Aim of the task: Continue the article below on AI spending and employment, picking up after its final sentence.

[Text shown — start]

Key facts
- Companies with the highest AI spending grew employment by roughly 10% and entry-level hiring by 12%.
- Firms with low AI spending saw no significant employment gains.
- AI adoption is concentrated in information, finance, and professional services.
- AI adopters were already larger, faster-growing, and more technical companies.
- The study analyzed over 21,500 U.S. companies between 2021 and early 2026.
A study by financial operations platform Ramp, in collaboration with labor market analytics firm Revelio Labs, analyzed AI spending and employment data for over 21,500 U.S. companies between 2021 and early 2026. The findings suggest that companies making the largest investments in artificial intelligence are expanding their workforces, challenging the narrative that generative AI is currently driving widespread white-collar layoffs.
Firms with the highest AI spending intensity saw employment grow by approximately 10%, with entry-level hiring increasing by about 12%. In contrast, companies with low AI spending experienced no statistically significant employment gains. The study found that these hiring gains emerged gradually over six to 12 months, indicating a period required for AI integration into workflows before productivity benefits are realized.

[Text shown — finish]
[Data shown — start]

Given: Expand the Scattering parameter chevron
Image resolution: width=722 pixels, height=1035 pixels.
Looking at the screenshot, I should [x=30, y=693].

[Data shown — finish]

Result of the task:
Researchers cautioned that companies adopting AI were already larger, faster-growing, more technical, and more likely to be venture-backed prior to deployment. The report noted that AI adoption remains concentrated in knowledge-intensive industries, with information companies showing the highest rates, followed by finance and professional services, while sectors like hospitality and healthcare lagged. The study defines adoption as three consecutive months of at least $100 in AI vendor spending.